Close corporations are typically companies established based on personal relationships. These relationships give rise to certain reasonable expectations on the part of those acquiring an interest in the close corporation.
Those expectations include, for example, the parties’ expectation that they will participate in the management of the business, or that they will be employed by the company.
This is different from a large corporation or a public corporation. After all, with a company like Coca-Cola or McDonald’s just because you purchase a few shares you would not expect to be given managerial responsibility. In close corporations, though, there are only a few owners and the ownership and management overlap.
In Norman v. Nash Johnson & Sons Farms, Inc., 140 N.C. App. 390, 404 (2000), the North Carolina Court of Appeals defines close corporations in the following way:
[A close corporation is a] corporate entity typically organized by an individual, or a group of individuals, seeking the recognized advantages of incorporation, limited liability, perpetual existence and easy transferability of interests – but regarding themselves basically as partners and seeking veto powers as among themselves much more akin to the partnership relation than to the statutory scheme of representative corporate government.
In short, though the company looks like a corporation, it functions like a partnership. You can think of it like an “incorporated partnership.” Partners have much higher duties to each other than do investors in a public corporation. One legal treatise explains that a close corporation “is one which requires close cooperation and a high degree of good faith and mutual respect.”
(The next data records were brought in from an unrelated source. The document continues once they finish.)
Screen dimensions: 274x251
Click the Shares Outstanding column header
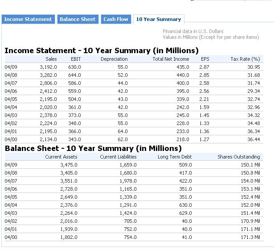coord(238,157)
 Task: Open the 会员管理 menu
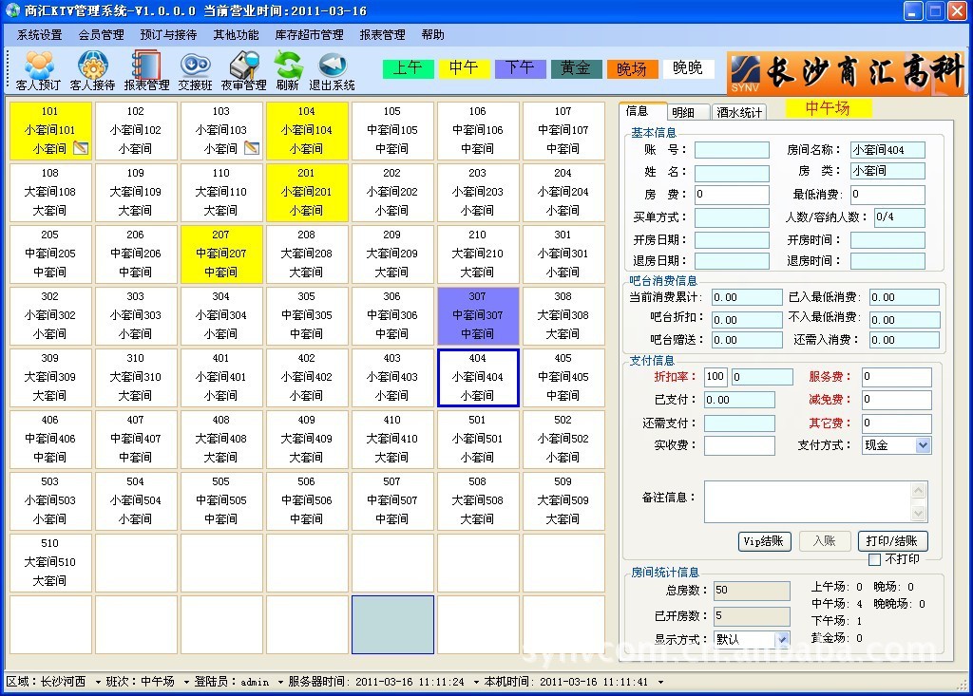click(x=101, y=35)
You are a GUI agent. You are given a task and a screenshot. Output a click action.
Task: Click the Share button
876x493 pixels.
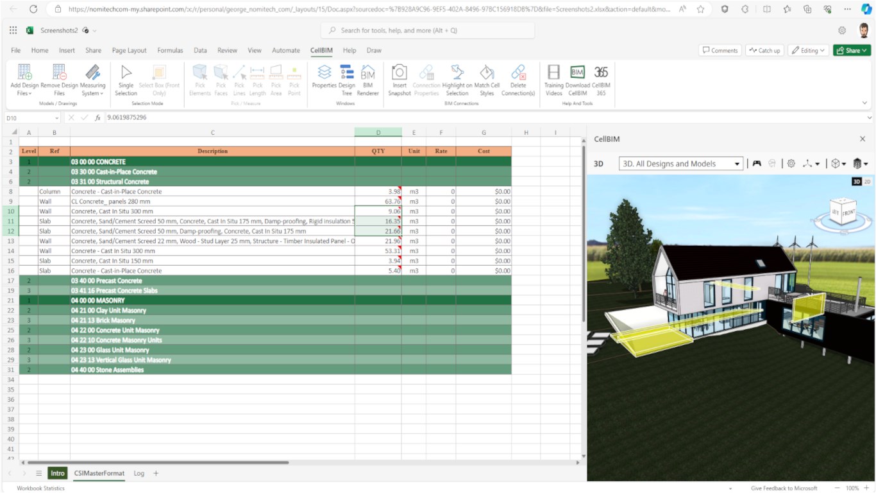tap(852, 50)
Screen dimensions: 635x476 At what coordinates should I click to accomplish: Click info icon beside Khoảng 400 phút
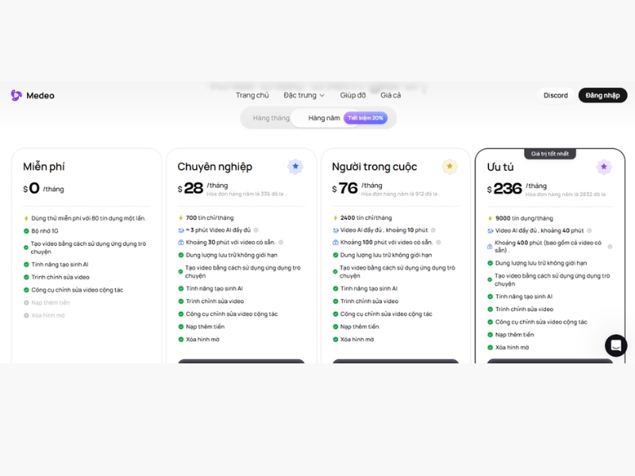(x=610, y=247)
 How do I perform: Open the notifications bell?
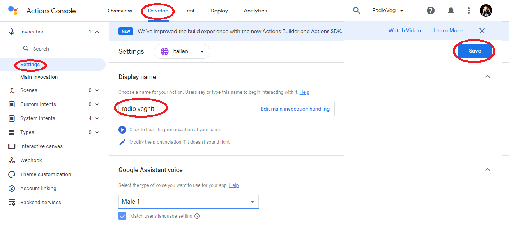(451, 11)
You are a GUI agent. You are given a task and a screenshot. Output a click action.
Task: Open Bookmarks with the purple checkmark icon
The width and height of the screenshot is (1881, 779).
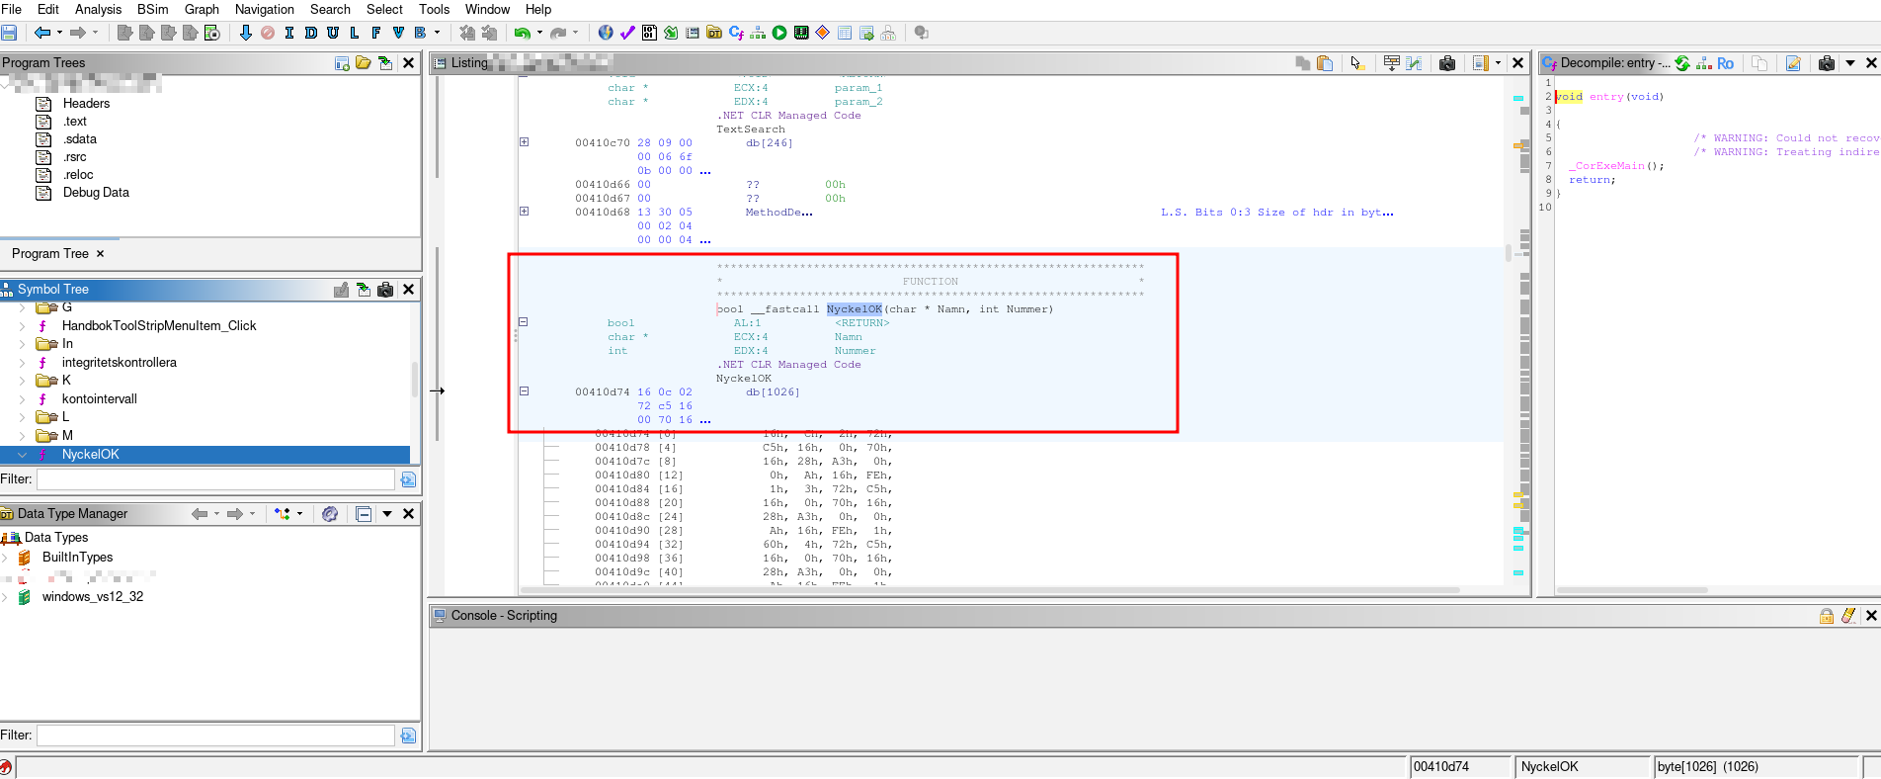tap(627, 33)
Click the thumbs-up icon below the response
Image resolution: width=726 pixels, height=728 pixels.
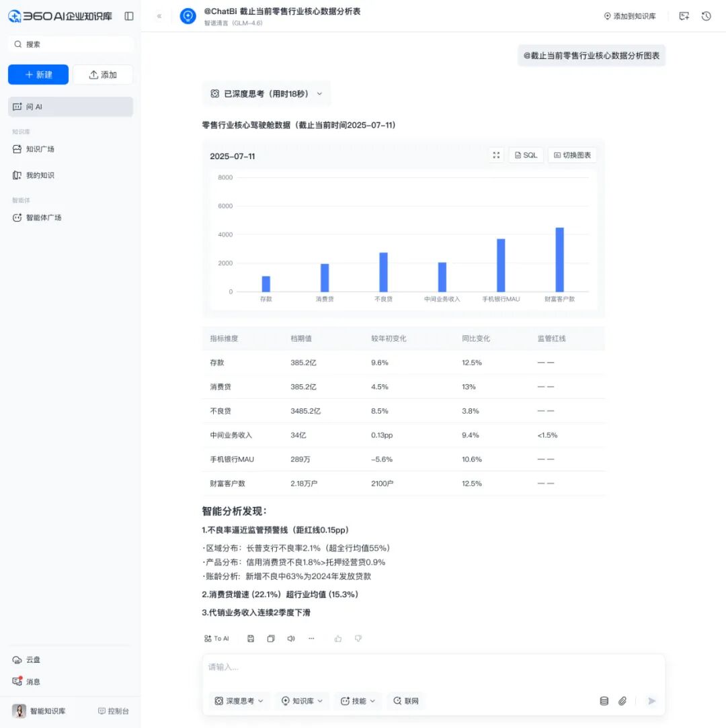(338, 639)
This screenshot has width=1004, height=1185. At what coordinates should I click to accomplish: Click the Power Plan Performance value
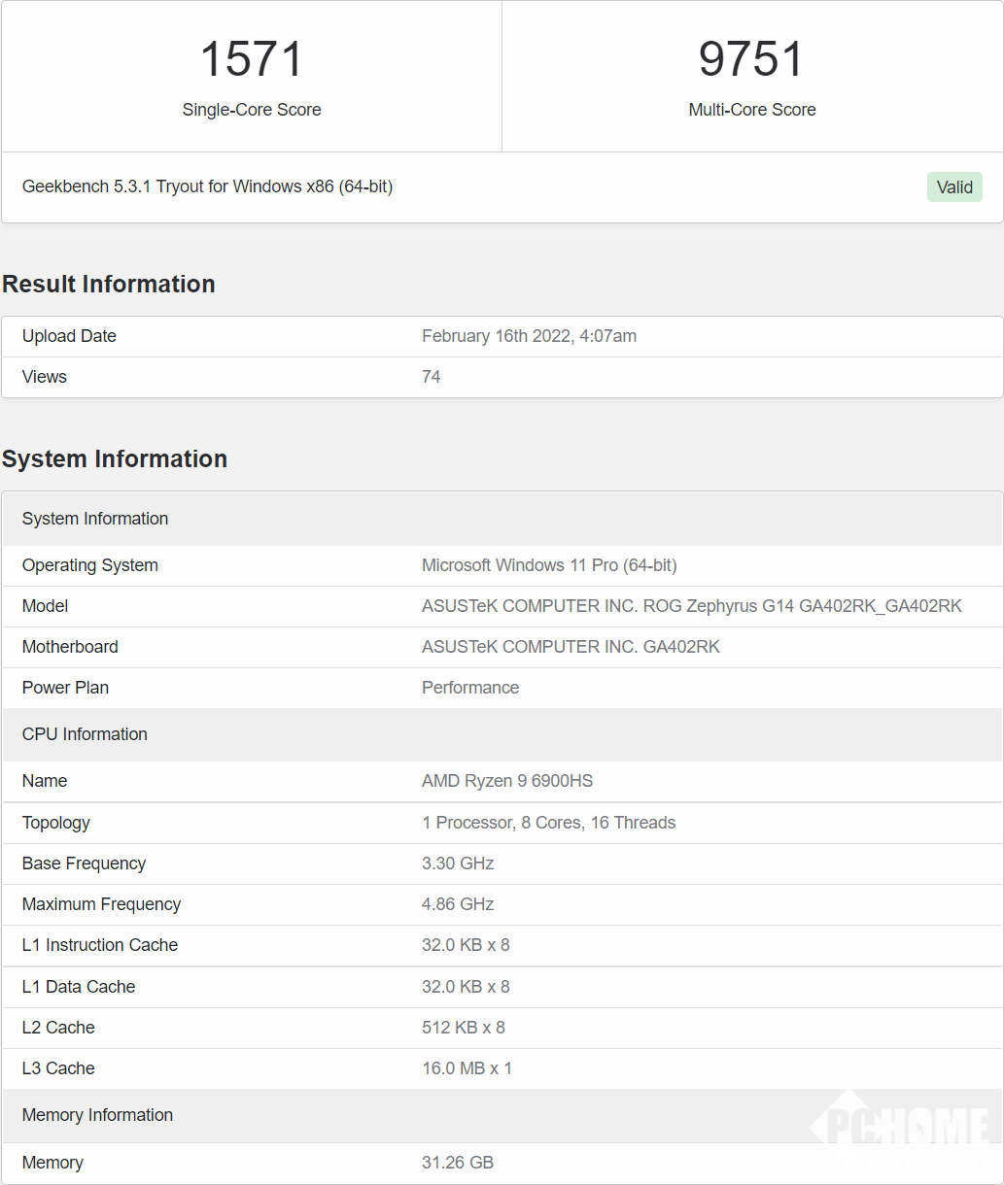click(x=470, y=688)
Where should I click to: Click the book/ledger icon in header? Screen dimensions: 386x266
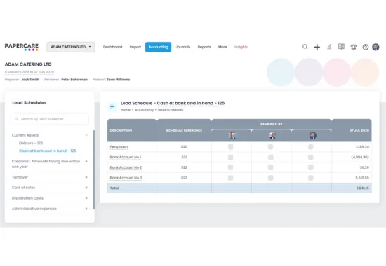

Putting legal rules aside, as a practical matter, when it comes to closely held corporations, our experience is that if one of the owners is doing something questionable, it is very likely to qualify as some type of breach of duty to the other owners.
There are many remedies that are available to the other owners, including money damages, stock buyouts, injunctive relief, or even dissolution of the closely held corporation.
If you have a question about the law of corporations, closely held or otherwise, contact us at 980-999-3557. DYE CULIK PC is a Charlotte, North Carolina based law firm that concentrates its practice in the areas of business and corporate law.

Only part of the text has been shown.